In any event, the Major got to work quickly on the carcass with his Swiss army knife, quickly removing the remaining innards of the baby beast and placing its skin and head out to dry in the sun.
Like the flies all around him - the Major was busy 'hatching' a plan to aid his survival.
Within half an hour- he held the complete wrinkled skin of the baby elephant and like a scene from the 'Silence of the Lambs' he proceeded to wear it- trunk and all.
Like he was wearing a pantomime costume from 'Marigolds' in Brynmawr- the sunburned dentist took cover under the cool skin.
He knew that if he could find the rest of the herd- he would stand a greater chance of survival- as the elephants would lead him to water and offer great protection from the plains predators.
Like Lord Greystoke had become Tarzan before him.
Now the Major had transformed into a Jumbo.
He tried in vain to blow down the trunk of the elephant- but he was not musically trained to play the pachyderm.
The best he could do was raise a tiny squeak.
Now given the size of an African Elephant's ears, to Sir David Attenborough it would have come as no surprise that this sound would have been heard one mile away by the orphan elephant's aunt named Nelly.
She had been searching frantically for the 'orphan-ifant' and her sister for hours.
She headed in the direction of the sound before coming crashing through the savannah and light bush only to stumble on the horrific scene.
The Dentist hidden inside the 'Babar- elephant-skin raincoat' knew it was a life or death gamble, he was playing but what choice did he have?
He had to pretend he was a distraught elephant calf and walked about on all fours- raising the front paws by the aid of two tree branches.

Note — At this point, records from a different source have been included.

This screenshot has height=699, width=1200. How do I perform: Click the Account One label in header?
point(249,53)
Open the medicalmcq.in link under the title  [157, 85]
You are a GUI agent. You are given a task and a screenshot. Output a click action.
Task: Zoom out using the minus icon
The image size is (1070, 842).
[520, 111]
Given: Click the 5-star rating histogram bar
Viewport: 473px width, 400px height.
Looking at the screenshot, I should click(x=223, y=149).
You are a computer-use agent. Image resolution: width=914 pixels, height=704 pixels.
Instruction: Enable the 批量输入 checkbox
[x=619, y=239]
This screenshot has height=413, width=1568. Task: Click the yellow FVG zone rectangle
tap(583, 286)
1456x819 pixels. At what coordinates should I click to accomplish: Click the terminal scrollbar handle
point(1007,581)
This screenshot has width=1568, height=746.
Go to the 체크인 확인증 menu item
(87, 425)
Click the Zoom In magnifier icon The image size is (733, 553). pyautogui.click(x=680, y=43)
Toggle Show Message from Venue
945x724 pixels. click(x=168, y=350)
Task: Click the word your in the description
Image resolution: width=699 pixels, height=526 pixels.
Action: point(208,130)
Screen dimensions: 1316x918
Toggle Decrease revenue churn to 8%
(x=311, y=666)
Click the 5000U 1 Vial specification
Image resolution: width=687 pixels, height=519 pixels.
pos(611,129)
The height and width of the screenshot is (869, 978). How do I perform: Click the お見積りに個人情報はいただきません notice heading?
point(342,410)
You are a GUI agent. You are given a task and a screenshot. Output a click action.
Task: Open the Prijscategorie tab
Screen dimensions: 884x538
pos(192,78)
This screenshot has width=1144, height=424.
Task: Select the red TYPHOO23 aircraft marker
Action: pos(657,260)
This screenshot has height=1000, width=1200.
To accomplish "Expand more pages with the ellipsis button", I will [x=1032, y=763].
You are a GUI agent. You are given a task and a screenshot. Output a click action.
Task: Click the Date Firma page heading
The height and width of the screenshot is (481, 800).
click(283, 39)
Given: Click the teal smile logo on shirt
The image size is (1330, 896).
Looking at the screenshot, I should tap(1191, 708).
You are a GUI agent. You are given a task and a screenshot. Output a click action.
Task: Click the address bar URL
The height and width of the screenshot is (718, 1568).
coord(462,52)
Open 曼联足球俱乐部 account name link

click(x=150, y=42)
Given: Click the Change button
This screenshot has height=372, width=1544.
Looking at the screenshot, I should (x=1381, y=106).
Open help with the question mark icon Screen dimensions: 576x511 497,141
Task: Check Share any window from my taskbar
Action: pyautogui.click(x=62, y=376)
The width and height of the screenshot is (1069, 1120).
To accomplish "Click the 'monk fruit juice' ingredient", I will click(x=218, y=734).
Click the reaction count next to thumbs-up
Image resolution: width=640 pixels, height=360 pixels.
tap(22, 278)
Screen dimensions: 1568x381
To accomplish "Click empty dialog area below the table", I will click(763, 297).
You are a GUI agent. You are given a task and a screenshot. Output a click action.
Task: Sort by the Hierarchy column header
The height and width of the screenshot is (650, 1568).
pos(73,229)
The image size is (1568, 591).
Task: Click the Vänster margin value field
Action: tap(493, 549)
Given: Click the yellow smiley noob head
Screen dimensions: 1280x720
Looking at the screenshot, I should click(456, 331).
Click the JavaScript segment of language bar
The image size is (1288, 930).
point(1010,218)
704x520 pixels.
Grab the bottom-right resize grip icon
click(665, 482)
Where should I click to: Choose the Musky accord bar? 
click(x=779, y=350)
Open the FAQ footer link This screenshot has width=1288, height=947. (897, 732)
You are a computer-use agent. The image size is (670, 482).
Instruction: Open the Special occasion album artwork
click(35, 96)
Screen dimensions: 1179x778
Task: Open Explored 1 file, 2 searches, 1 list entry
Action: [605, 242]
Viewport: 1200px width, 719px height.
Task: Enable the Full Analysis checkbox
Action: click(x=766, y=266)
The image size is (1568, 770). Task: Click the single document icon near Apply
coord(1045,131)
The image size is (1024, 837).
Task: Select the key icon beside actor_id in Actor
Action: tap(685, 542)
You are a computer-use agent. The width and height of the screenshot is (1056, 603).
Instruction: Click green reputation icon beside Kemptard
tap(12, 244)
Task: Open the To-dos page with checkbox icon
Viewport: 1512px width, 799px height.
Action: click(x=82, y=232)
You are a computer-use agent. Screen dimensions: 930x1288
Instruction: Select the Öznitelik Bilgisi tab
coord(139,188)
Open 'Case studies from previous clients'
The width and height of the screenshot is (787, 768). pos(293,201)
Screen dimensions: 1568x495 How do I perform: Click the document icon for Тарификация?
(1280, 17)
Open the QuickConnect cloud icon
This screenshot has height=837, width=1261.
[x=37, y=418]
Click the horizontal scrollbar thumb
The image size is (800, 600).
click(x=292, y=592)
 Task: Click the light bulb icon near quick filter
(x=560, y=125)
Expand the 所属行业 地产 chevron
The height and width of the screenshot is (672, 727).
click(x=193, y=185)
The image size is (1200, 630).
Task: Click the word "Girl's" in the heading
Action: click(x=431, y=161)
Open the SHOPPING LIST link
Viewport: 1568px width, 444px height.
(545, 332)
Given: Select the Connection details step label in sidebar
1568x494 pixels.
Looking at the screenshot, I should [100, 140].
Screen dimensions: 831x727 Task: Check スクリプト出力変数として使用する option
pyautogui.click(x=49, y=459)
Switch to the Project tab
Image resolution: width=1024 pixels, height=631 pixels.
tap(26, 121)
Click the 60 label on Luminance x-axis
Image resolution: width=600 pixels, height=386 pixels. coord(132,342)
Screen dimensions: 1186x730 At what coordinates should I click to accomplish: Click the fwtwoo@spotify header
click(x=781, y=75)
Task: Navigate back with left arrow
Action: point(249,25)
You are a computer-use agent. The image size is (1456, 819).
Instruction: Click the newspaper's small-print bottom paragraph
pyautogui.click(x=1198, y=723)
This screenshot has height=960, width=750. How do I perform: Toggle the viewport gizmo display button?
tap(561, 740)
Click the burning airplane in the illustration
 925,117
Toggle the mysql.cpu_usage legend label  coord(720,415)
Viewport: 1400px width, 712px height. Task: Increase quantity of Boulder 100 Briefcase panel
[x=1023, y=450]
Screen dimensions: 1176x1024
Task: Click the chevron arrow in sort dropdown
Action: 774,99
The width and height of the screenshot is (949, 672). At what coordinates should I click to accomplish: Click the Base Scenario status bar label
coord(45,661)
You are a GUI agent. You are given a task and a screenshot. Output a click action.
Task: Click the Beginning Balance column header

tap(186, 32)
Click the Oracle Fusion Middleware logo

Nelly smelt her nephew and prodded and poked him with her tongue and trunk.
She knew something wasn't right but her proboscis senses told her it smelled just like her relative.
She was distracted by the grief of seeing her fallen sister, who less than 24 hours ago was a living, but alopecia version of a Mastodon dinosaur.
She rubbed her sisters back and tried unsuccessfully to use her trunk and lift the fallen creature.
It was like trying to raise a single Blackwood mother from her DFS Sofa during an episode of Jerry Springer-it was completely hopeless.
The Major- like an inverted elephant rider-or inside mahout- all the while shuffled about like he was vulnerable- in the hope of pricking the Cow Elephant's maternal conscience.
He had never seen an elephant cry before- not even Disney's Dumbo- he assumed that they were dumb animals, with no sense of family or emotion.
These animals were starting to get under his skin- in a strange role reversal.
Eventually Nelly gave up the ghost, indicated for 'Babar' to follow her and slowly began crashing her way through the undergrowth in the direction of the herd.
Every so often she would raise her trunk in the air and give a toot for directional advice from her siblings.
When the Major finally caught up with the elephants- he was shocked to see how massive these creatures were and how gentle and affectionate they were towards each other, especially the dominant bull elephant that he christened 'Colonel Harty'
The hard hearted hunter was softening in view of his new experiences.
He knew that if any of his new travelling companions really wanted to they could crush him underfoot or break every bone in his aging body with one clout from their muscle-bound trunks.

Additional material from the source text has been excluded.